◆ **TEXT PROVIDED**:
•••••
The tricky part is positioning it on the screen.  If you want to position the text box relative to Corona's content coordinates, that's much more difficult.  Instead, I recommend that you do something simpler and create your own "User Control" that you can display as a popup window in the middle of the screen containing all of the native text fields, labels, and buttons you need.

 

Here's a quick step-by-step procedure on how you can do this:

  1. Go to the "Solution Explorer" panel in Visual Studio.
  2. Right click on the project node in the tree.  It's the child node under the root "Solution" node.
  3. Click on "Add\Item" in the popup menu.
  4. Select "Windows Phone User Control" in the list and give the control a name like "MyPopup.xaml".  (You can give it a better name later.)
  5. Visual Studio's UI designer will now show you a blank user control that you can design.
  6. In Visual Studio's "Toolbox" panel, you can drag-and-drop control such as TextBoxes and Buttons to your user control.  Go ahead and do so (for testing purposes) and then click save.
  7. Open your "MainPage.xaml.cs" file in Visual Studio.
  8. Add the following code to the bottom of the MainPage() constructor to display your user control on startup.
•••••
(Stored data)
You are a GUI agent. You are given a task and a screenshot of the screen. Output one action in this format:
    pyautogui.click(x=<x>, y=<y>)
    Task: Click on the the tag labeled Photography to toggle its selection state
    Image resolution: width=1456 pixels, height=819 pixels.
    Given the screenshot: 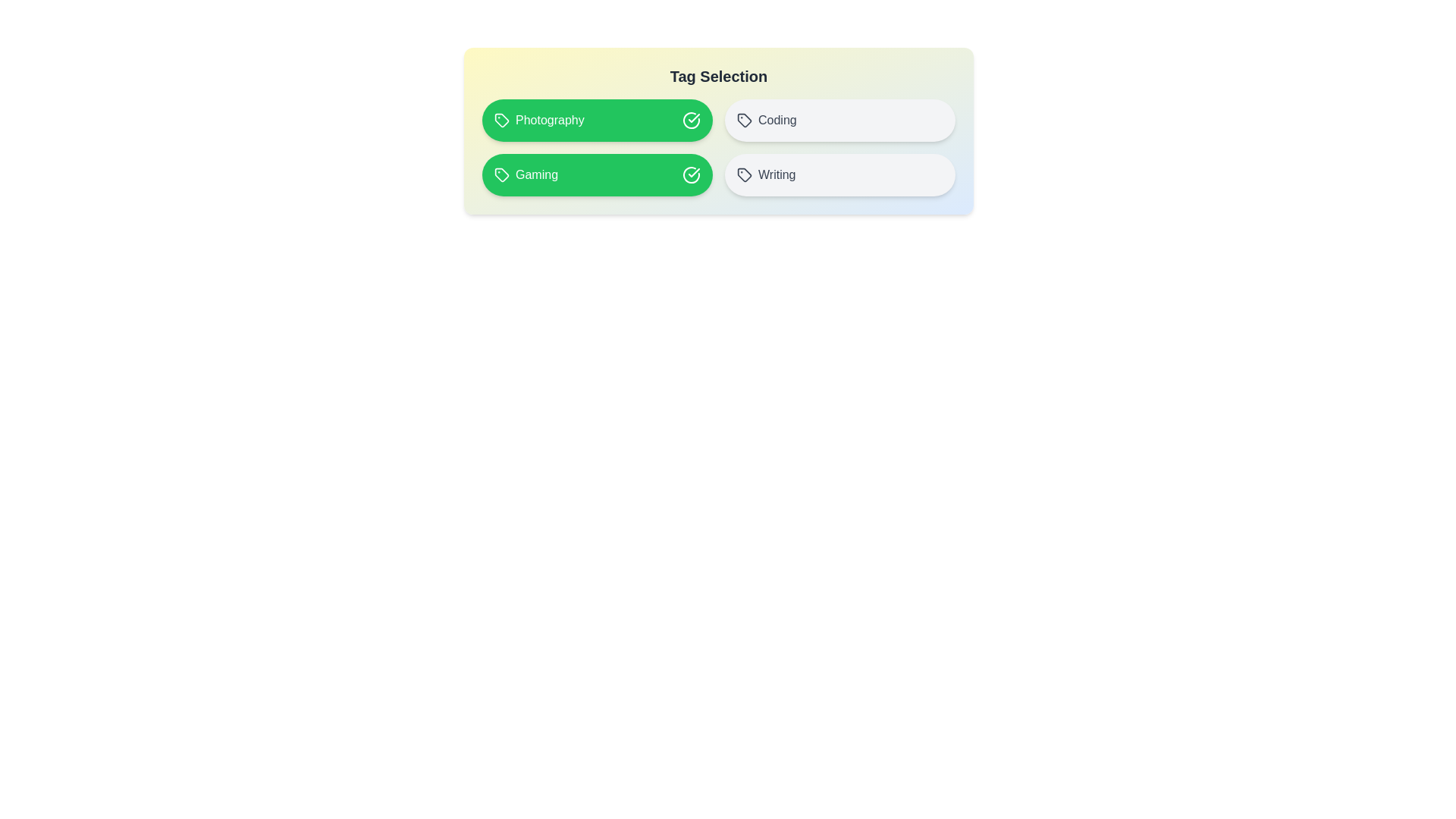 What is the action you would take?
    pyautogui.click(x=596, y=119)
•••••
◆ **WHAT IS REQUIRED**: Continue the instructions for building a popup user control in Visual Studio, picking up after step 8. You can do this without the records.

◆ **RESPONSE BOX**:
var myPopup = new MyPopup();
myPopup.HorizontalAlignment = System.Windows.HorizontalAlignment.Center;
myPopup.VerticalAlignment = System.Windows.VerticalAlignment.Center;
fCoronaPanel.Children.Add(myPopup);

That's it!  You've now create a user control that can be used to display a native popup onscreen.  The next trick is to use Corona's native-to-lua bridge so that your Lua script can display the popup instead of doing so in your MainPage constructor (which was just for testing purposes).  The cool thing about this approach is that you can use Visual Studio's nice UI designer to layout the popup exactly the way you want it... and your user control is its own C# class and can control the text input and button input itself.  You'll probably want to play with Microsoft's layout panels too so that it'll be sized nicely on different resolution displays, such as via a "StackPanel" class.

 

In any case, I hope this will be a good start for you.  The steps may look long up above, but I'm just being detailed.  This is actually a very simple way to create your own native input popups.